"ENTER MAINTENANCE DRYRUN CHECK" Precheck fails with "Error: Error during enter MAINTENANCE check due to InsufficientResourcesFault"
search cancel

"ENTER MAINTENANCE DRYRUN CHECK" Precheck fails with "Error: Error during enter MAINTENANCE check due to InsufficientResourcesFault"

book

Article ID: 318853

calendar_today

Updated On:

Products

VMware Cloud Foundation

Issue/Introduction

Symptoms:
  • ENTER MAINTENANCE DRYRUN CHECK  Precheck fails with Error : Error during enter MAINTENANCE check due to InsufficientResourcesFault
  • In lcm.log  you will see similar entries as below
2020-07-07T00:03:20.472+0000 ERROR [0000000000000000,0000,precheckId=180134f2-9c3f-414c-b536-4d3540700f70,resourceType=NSX,resourceId=af69be13-9695-4235-8259-19ae819dee24] [c.v.e.s.l.c.v.vsphere.VsphereUtils,pool-2-thread-449] Error during enter MAINTENANCE check due to InsufficientResourcesFault { "_msg": "Insufficient resources.", "_faultMsg": [ { "key": "com.vmware.cdrs.maintenancemode.clusterLoadViolated", "arg": [ { "key": "threshold", "value": 80 }, { "key": "clustload", "value": 92 }, { "key": "resource", "value": "memory" } ], "message": "Host cannot enter maintenance mode since the resulting cluster memory load (92%) exceeds the tolerence threshold (80%)." } ], "stackTrace": [], "suppressedExceptions": [] }
  • You may notice similar message as below
Error description: the virtual machine is pinned to a host: Insufficient resources.
Impact: High: Do not perform upgrade without addressing this issue.
Remediation: This category is for errors that were not due to general exceptions. Check for errors in error object, check LCM logs –InsuffcientResourceFault: Check the HA settings in the VC UI. See if the error is due to HA configuration KB
: https://kb.vmware.com/s/article/2005073 Or This issue occurs when the CPU resource reservations of the virtual machine exceed the available capacity on the target host.

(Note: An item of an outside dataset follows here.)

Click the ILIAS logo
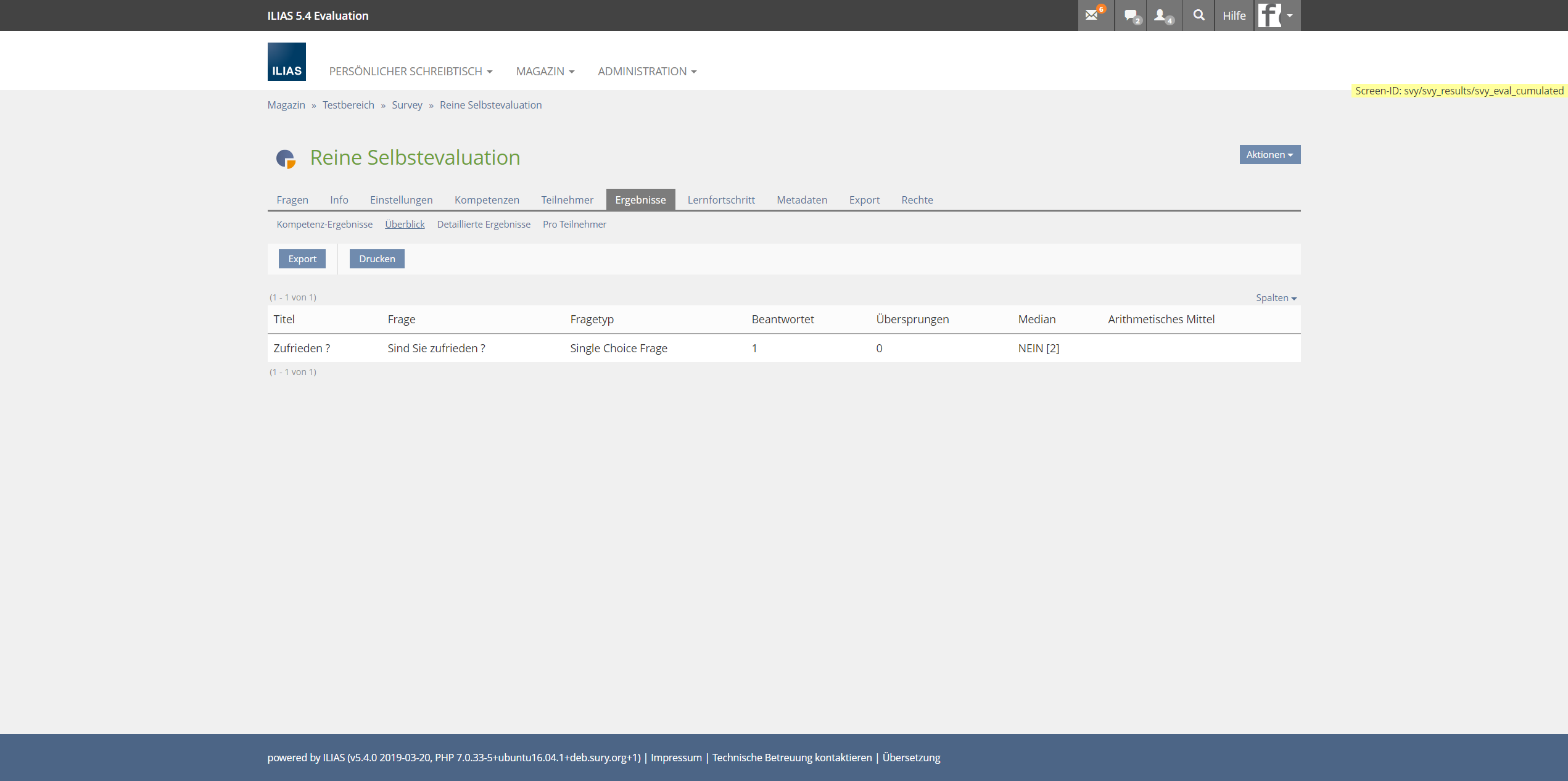The image size is (1568, 781). coord(286,62)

KB :https://kb.vmware.com/s/article/1031306
  • In lcm.log you will see similar message as below
Error during enter MAINTENANCE check due to InsufficientResourcesFault
"Host cannot enter maintenance mode since the resulting cluster memory load (81%) exceeds the tolerence threshold (80%)
Host cannot enter maintenance mode since the resulting cluster cpu load (89%) exceeds the tolerence threshold

 
2020-09-15T20:30:29.355+0000 ERROR [0000000000000000,0000,precheckId=2722bf5e-9a63-4459-8560-9599cf7c2145,resourceType=ESX,resourceId=c71c0021-9fb8-11e8-a910-1dd898ec6280] [c.v.e.s.l.c.v.vsphere.VsphereUtils,pool-2-thread-64] Error during enter MAINTENANCE check due to InsufficientResourcesFault { "_msg": "Insufficient resources.", "_faultMsg": [ { "key": "com.vmware.cdrs.maintenancemode.clusterLoadViolated", "arg": [ { "key": "threshold", "value": 80 }, { "key": "clustload", "value": 81 }, { "key": "resource", "value": "memory" } ], "message": "Host cannot enter maintenance mode since the resulting cluster memory load (81%) exceeds the tolerence threshold (80%)." } ], "stackTrace": [], "suppressedExceptions": [] }
2020-09-15T20:30:29.355+0000 WARN [0000000000000000,0000,precheckId=2722bf5e-9a63-4459-8560-9599cf7c2145,resourceType=ESX,resourceId=c71c0021-9fb8-11e8-a910-1dd898ec6280] [c.v.v.v.c.h.i.HttpConfigurationCompilerBase$ConnectionMonitorThreadBase,pool-2-thread-64] Shutting down the connection monitor.
2020-09-15T20:30:29.355+0000 WARN [0000000000000000,0000] [c.v.v.v.c.h.i.HttpConfigurationCompilerBase$ConnectionMonitorThreadBase,VLSI-client-connection-monitor-254] Interrupted, no more connection pool cleanups will be performed.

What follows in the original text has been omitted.